§ Work required: Copy these lines word for word, starting at the line that contains "You are a computer-use agent. 1200x1200" and going through the last line.

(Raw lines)

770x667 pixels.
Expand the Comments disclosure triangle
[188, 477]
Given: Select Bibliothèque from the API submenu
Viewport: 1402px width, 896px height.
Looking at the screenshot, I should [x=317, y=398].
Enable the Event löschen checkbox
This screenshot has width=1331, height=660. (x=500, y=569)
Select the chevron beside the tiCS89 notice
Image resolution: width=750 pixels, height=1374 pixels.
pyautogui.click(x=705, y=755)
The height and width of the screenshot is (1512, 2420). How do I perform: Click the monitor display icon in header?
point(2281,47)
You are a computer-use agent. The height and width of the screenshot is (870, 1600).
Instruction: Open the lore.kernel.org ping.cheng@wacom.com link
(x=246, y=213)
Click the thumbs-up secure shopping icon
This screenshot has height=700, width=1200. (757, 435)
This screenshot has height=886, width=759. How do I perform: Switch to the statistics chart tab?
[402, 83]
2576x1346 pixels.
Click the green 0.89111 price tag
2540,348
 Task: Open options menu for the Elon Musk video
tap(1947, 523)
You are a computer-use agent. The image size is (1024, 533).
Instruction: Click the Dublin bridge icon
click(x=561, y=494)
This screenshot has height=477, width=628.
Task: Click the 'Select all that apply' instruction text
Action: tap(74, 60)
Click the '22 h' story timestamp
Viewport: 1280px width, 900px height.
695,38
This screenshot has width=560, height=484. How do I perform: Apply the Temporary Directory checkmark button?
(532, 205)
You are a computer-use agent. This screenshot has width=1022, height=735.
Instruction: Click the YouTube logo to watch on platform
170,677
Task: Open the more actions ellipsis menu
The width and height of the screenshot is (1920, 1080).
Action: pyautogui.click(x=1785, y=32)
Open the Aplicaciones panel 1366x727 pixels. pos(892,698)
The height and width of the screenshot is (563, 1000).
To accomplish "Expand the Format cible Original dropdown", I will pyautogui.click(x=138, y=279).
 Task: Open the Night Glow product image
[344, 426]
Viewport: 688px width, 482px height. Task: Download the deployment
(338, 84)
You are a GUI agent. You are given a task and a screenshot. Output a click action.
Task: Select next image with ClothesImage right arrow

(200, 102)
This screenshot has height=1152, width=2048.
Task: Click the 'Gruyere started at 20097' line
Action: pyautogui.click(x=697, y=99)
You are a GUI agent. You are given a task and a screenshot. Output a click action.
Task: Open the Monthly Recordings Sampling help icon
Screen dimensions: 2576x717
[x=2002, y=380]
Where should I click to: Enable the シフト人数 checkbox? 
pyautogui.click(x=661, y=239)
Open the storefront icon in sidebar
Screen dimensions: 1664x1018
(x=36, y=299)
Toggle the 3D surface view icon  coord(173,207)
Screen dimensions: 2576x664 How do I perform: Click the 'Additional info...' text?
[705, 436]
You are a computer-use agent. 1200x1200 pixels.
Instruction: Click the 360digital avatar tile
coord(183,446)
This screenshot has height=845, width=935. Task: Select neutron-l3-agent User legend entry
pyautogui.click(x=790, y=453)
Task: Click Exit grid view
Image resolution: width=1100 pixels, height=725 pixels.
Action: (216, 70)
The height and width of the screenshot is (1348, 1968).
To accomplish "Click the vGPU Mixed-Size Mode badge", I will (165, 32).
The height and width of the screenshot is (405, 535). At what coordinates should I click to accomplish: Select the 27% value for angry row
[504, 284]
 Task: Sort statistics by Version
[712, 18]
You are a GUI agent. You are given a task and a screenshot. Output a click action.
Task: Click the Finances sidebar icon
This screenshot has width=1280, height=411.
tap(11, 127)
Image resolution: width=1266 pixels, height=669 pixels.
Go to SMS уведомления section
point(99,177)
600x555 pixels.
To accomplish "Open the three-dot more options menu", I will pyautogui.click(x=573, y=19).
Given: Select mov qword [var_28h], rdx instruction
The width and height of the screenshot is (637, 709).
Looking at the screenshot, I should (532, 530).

§ Task result:
You are a computer-use agent. 1200x1200 pixels.
Instruction: Click the 360digital avatar tile
coord(183,446)
This screenshot has height=845, width=935. Task: Select neutron-l3-agent User legend entry
pyautogui.click(x=790, y=453)
Task: Click Exit grid view
Image resolution: width=1100 pixels, height=725 pixels.
Action: (216, 70)
The height and width of the screenshot is (1348, 1968).
To accomplish "Click the vGPU Mixed-Size Mode badge", I will (165, 32).
The height and width of the screenshot is (405, 535). At what coordinates should I click to accomplish: Select the 27% value for angry row
[504, 284]
 Task: Sort statistics by Version
[712, 18]
You are a GUI agent. You are given a task and a screenshot. Output a click action.
Task: Click the Finances sidebar icon
This screenshot has width=1280, height=411.
tap(11, 127)
Image resolution: width=1266 pixels, height=669 pixels.
Go to SMS уведомления section
point(99,177)
600x555 pixels.
To accomplish "Open the three-dot more options menu", I will pyautogui.click(x=573, y=19).
Given: Select mov qword [var_28h], rdx instruction
The width and height of the screenshot is (637, 709).
Looking at the screenshot, I should (532, 530).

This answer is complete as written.